Historically, precious metals have been a preferred hedge during periods of uncertainty. The growing fears of a global economic slowdown, exacerbated by trade frictions, have reinforced investor demand for gold and silver, pushing prices higher. The absence of any clear resolution to these trade disputes has only strengthened the appeal of bullion as a store of value.
In the meantime, the other commodities told a different story, each reacting distinctively to tariff threats. Early in the year, stricter sanctions on Russian and Iranian oil exports led to a surge in crude oil prices. Market participants feared potential supply disruptions, prompting a bullish sentiment that pushed prices higher. With limited alternative supplies available in the short term, traders and refiners rushed to secure oil, further fueling the rally. However, the price momentum soon reversed as economic worries started to dominate. The imposition of new tariffs, particularly between the US and China, raised concerns about slowing global trade and economic growth. A weaker global economy would translate to lower oil demand, putting downward pressure on prices.
Despite the trade tensions and fears of economic slowdown, aluminium prices have remained relatively stable. Fears of supply tightness stemming from the European Union’s proposed ban on Russian aluminium imports, along with the US’ 25% tariff on aluminium products, has limited the downward pressure in prices.

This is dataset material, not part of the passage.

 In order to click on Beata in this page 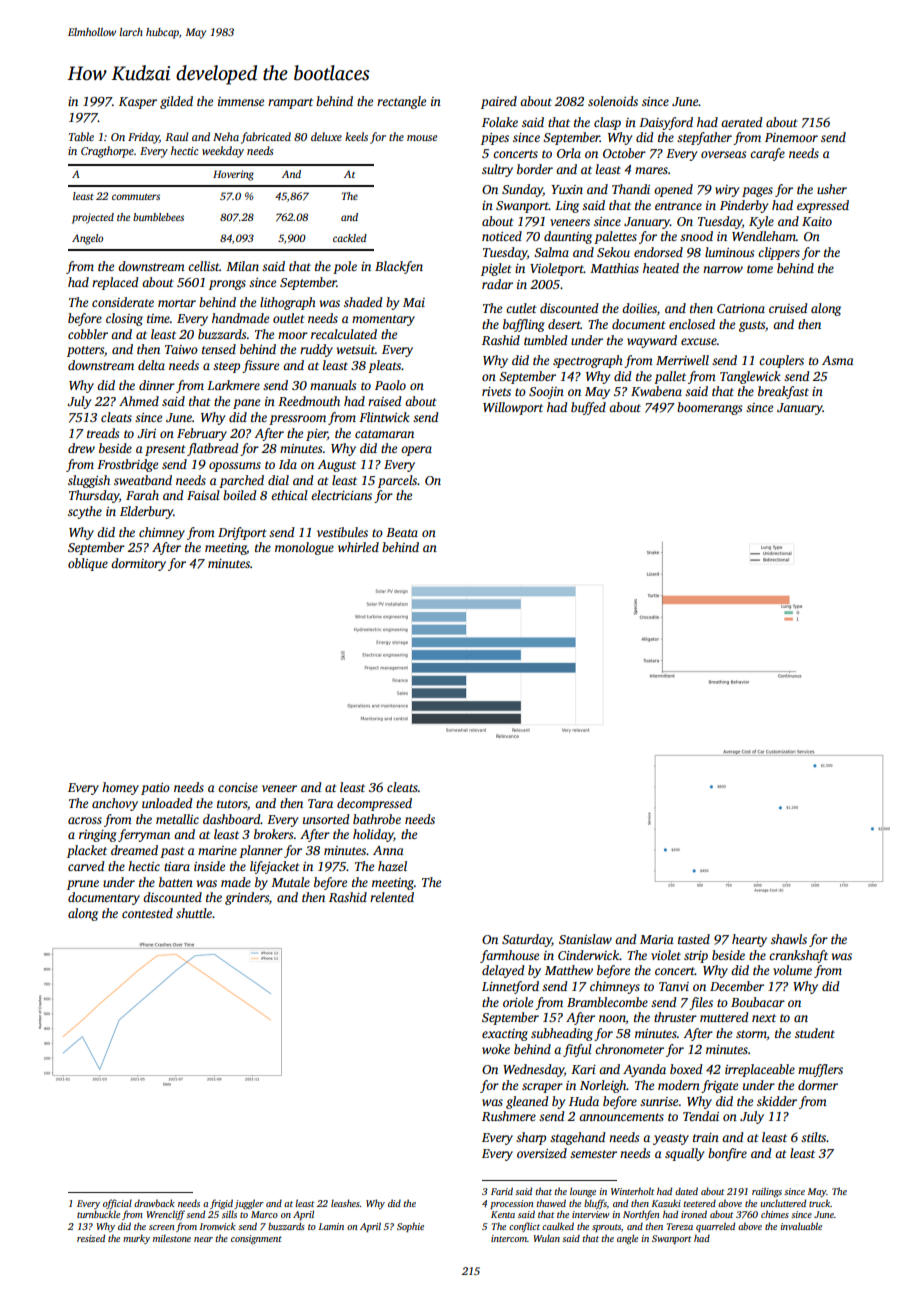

Copper prices have been more volatile, with the COMEX market reacting sharply to tariff threats. In March, LME copper prices surged to above $10,000 per metric ton as the differential between COMEX and LME widened due to trade policy uncertainties. The divergence between these two markets has led to speculative buying, with investors positioning themselves based on shifting tariff expectations and trade dynamics.

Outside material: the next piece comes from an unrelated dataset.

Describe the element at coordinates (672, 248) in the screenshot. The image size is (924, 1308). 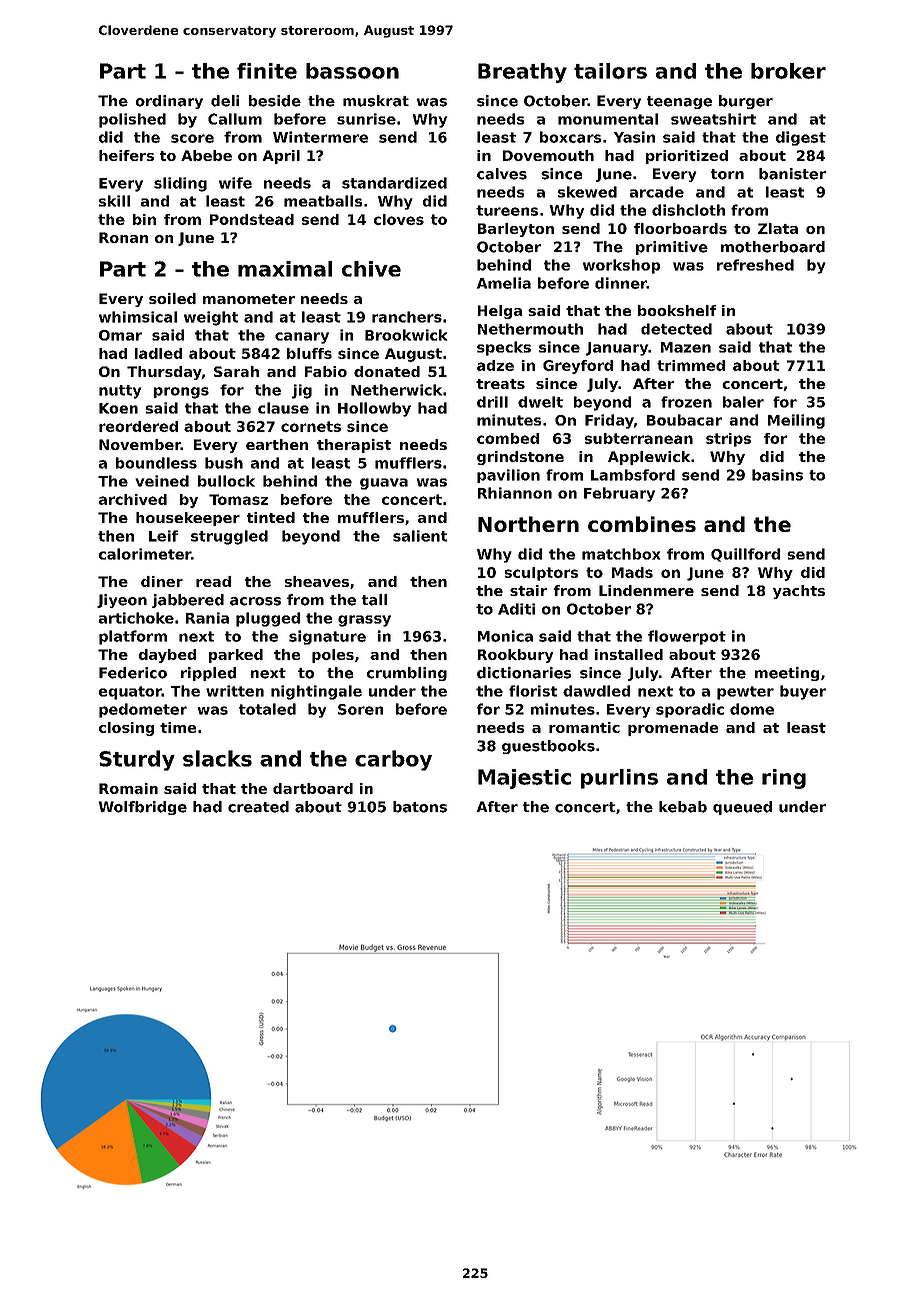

The scale of uncertainty that remains in the commodity market in the wake of escalating trade tensions is large. While aluminium prices may experience periods of stability due to supply constraints, copper is likely to remain volatile as speculative activity and tariff-related uncertainties persist. In the crude oil market, price movements will largely hinge on global demand-supply dynamics, with a potential economic slowdown due to escalating global trade war adding further pressure. Meanwhile, precious metals are expected to maintain a firm footing as long as trade related uncertainties drive safe-haven demand.